> TASK GOAL: Only what runs from the line with "Open the Donald J. Trump display name" to the end of the data should appear in the answer, exactly as written and without pictures.

##### INPUT DATA #####

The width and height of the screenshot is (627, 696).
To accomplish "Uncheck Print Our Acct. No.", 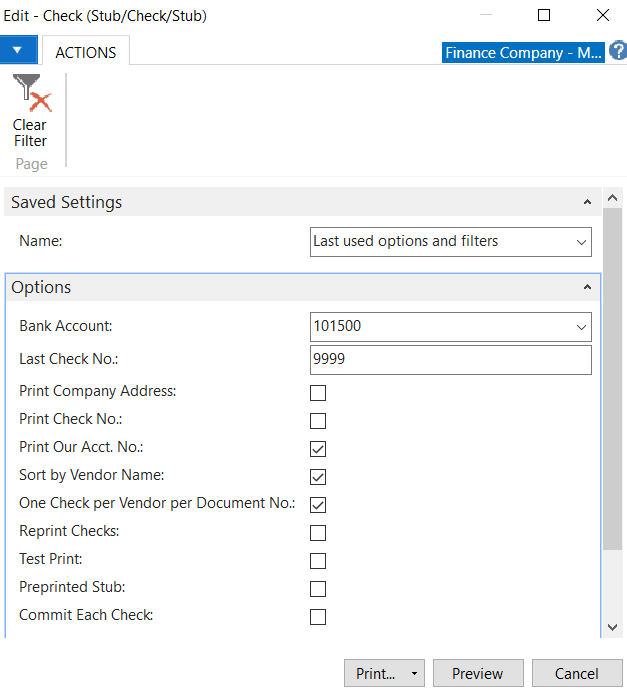I will 318,448.
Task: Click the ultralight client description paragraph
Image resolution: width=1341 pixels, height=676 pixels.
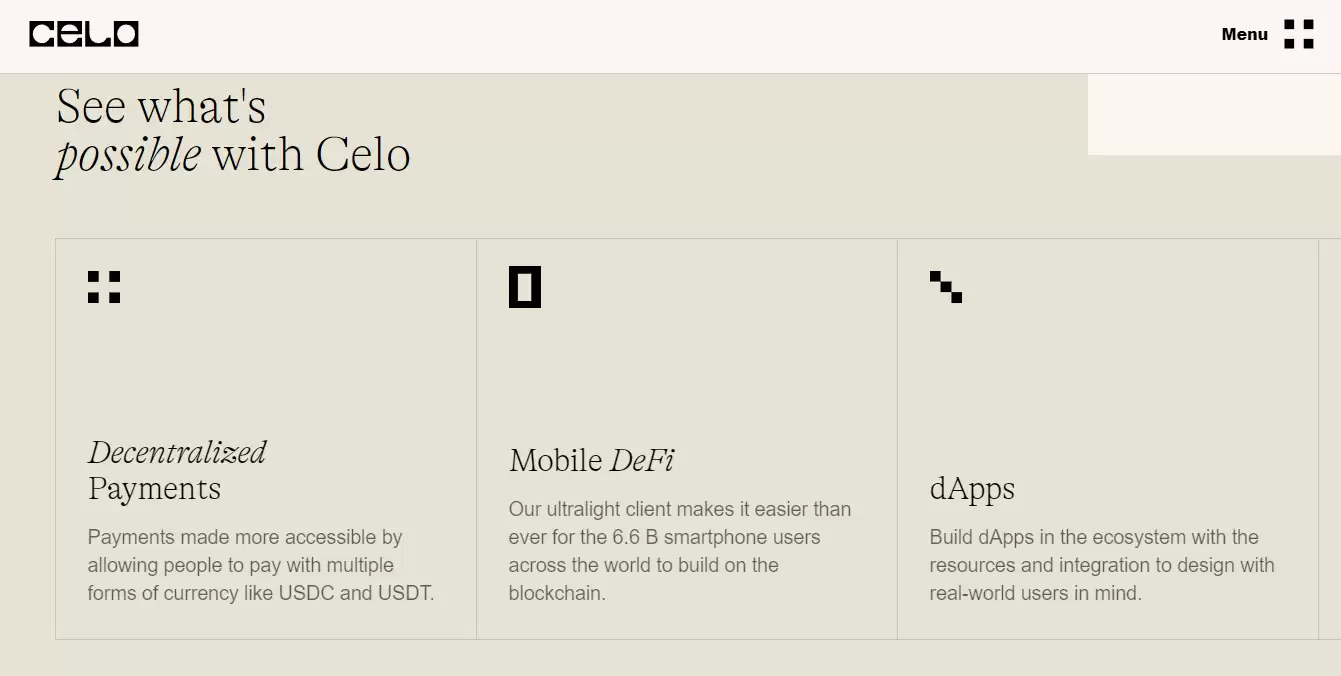Action: (679, 551)
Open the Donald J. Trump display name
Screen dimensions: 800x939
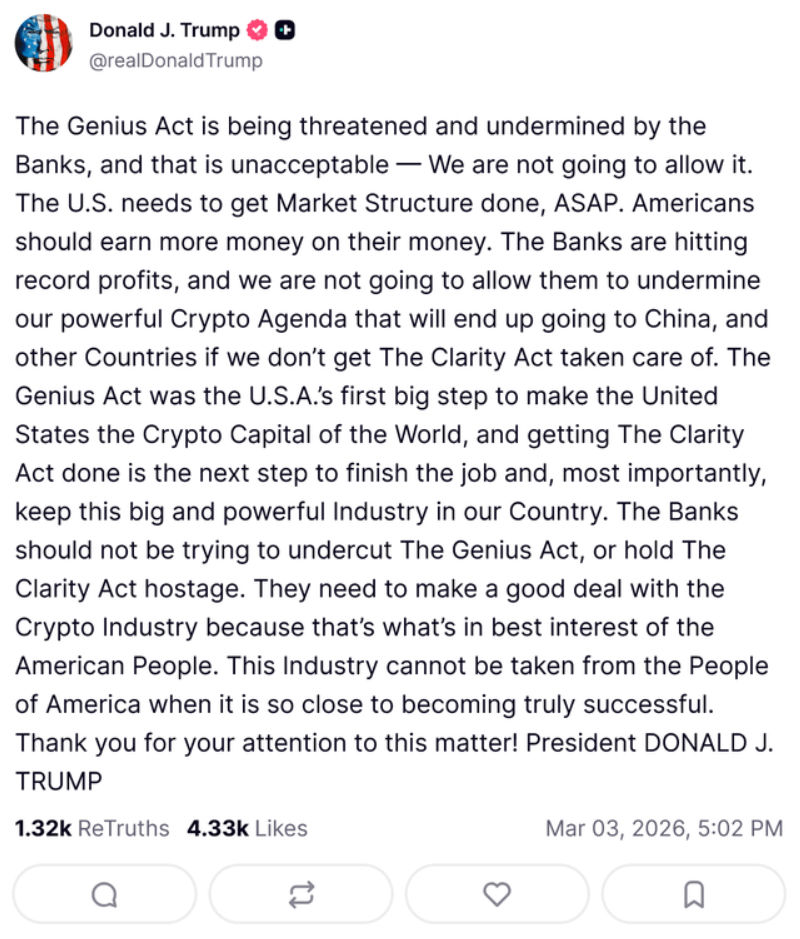pos(164,31)
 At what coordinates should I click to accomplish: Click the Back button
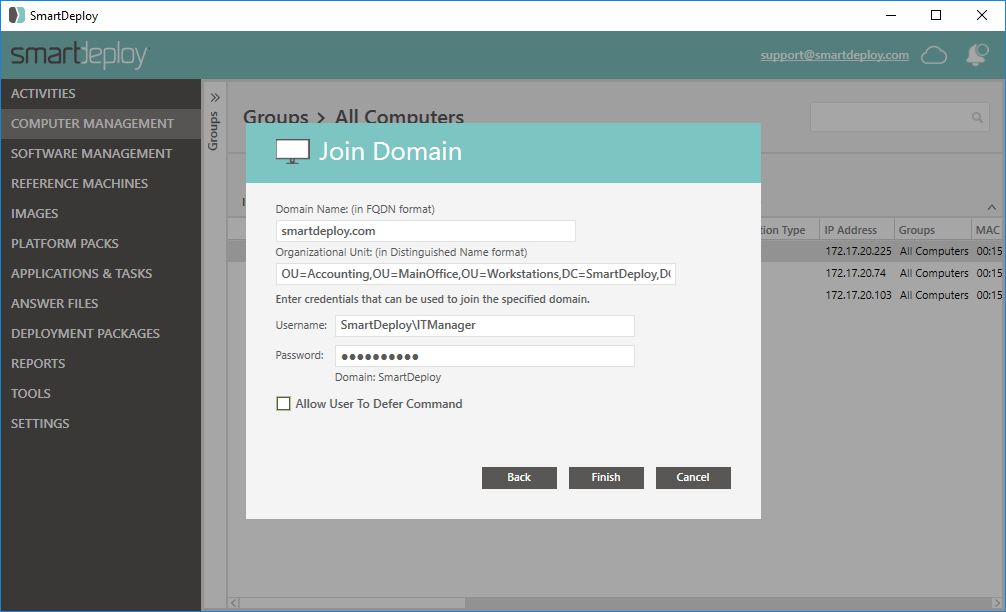pyautogui.click(x=519, y=478)
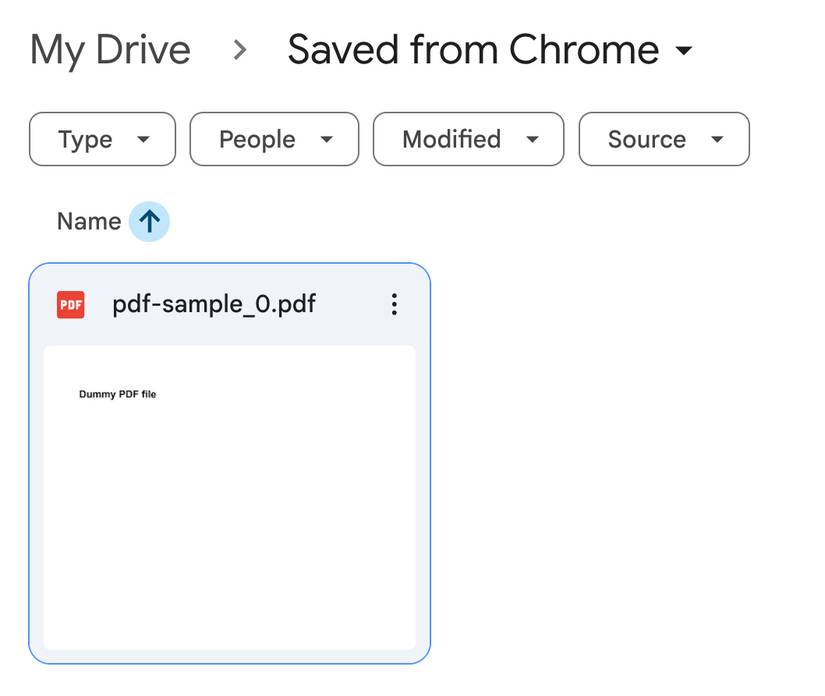The width and height of the screenshot is (825, 696).
Task: Click the Name column header
Action: (x=88, y=221)
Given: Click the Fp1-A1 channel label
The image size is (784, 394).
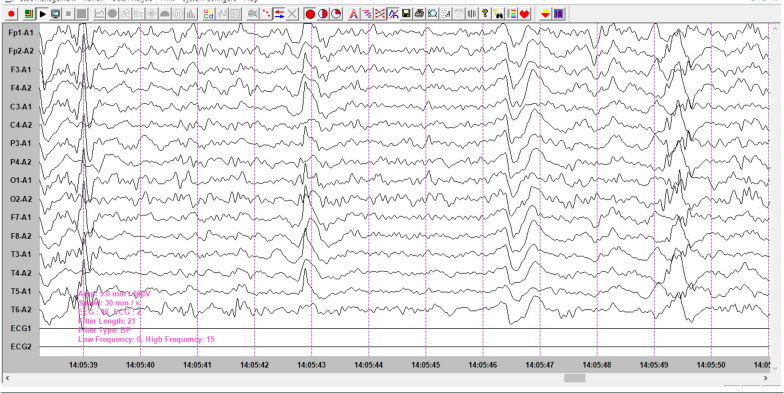Looking at the screenshot, I should 21,32.
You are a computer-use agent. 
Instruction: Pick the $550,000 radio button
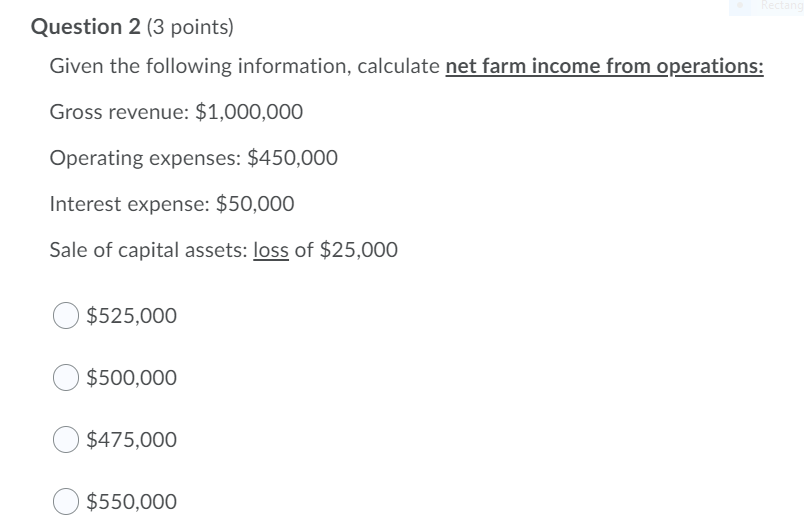tap(66, 502)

#####

> EXERCISE OUTPUT:
Open the Donald J. Trump display name
Screen dimensions: 800x939
pos(164,31)
 At what coordinates should I click to accomplish: Click the Back button
pyautogui.click(x=519, y=478)
The width and height of the screenshot is (825, 696).
Task: Click the Name column header
Action: (x=88, y=221)
Given: Click the Fp1-A1 channel label
The image size is (784, 394).
Looking at the screenshot, I should 21,32.
You are a computer-use agent. 
Instruction: Pick the $550,000 radio button
tap(66, 502)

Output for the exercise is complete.